WORK TO BE COMPLETED | Give the part of the entries that opens with the first line and closes with the line containing "tap(74, 254)", both included, as a JSON list of strings with one string per line and blank lines left out.

>> begin DATA FOR THIS EXERCISE

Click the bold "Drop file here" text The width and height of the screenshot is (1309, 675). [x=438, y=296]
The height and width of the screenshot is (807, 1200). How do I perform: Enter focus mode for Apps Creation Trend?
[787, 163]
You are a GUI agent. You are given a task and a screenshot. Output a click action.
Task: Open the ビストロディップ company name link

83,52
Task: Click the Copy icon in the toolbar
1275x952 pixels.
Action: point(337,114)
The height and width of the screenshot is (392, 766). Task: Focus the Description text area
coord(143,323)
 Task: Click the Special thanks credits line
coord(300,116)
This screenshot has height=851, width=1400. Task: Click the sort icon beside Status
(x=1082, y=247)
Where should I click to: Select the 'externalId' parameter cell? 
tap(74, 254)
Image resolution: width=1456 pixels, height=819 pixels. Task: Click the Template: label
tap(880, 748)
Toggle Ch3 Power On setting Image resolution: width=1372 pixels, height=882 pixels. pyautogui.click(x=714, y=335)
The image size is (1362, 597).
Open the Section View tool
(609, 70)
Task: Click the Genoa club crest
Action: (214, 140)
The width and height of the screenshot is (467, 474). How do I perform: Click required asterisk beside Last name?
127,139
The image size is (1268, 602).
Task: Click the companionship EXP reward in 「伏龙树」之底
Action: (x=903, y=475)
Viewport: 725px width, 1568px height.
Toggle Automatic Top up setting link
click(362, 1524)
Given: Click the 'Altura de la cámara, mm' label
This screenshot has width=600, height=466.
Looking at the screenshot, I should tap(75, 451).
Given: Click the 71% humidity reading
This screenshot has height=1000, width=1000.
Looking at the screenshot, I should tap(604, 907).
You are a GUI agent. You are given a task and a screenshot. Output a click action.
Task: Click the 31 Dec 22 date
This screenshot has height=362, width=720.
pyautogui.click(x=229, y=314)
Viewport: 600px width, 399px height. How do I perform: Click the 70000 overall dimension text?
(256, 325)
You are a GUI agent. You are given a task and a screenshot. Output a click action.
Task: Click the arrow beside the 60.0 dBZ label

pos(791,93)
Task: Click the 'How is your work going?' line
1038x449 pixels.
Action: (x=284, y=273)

>> end DATA FOR THIS EXERCISE

SOLUTION TO THIS TASK |
[
  "Click the bold \"Drop file here\" text The width and height of the screenshot is (1309, 675). [x=438, y=296]",
  "The height and width of the screenshot is (807, 1200). How do I perform: Enter focus mode for Apps Creation Trend?",
  "[787, 163]",
  "You are a GUI agent. You are given a task and a screenshot. Output a click action.",
  "Task: Open the ビストロディップ company name link",
  "83,52",
  "Task: Click the Copy icon in the toolbar",
  "1275x952 pixels.",
  "Action: point(337,114)",
  "The height and width of the screenshot is (392, 766). Task: Focus the Description text area",
  "coord(143,323)",
  " Task: Click the Special thanks credits line",
  "coord(300,116)",
  "This screenshot has height=851, width=1400. Task: Click the sort icon beside Status",
  "(x=1082, y=247)",
  "Where should I click to: Select the 'externalId' parameter cell? ",
  "tap(74, 254)"
]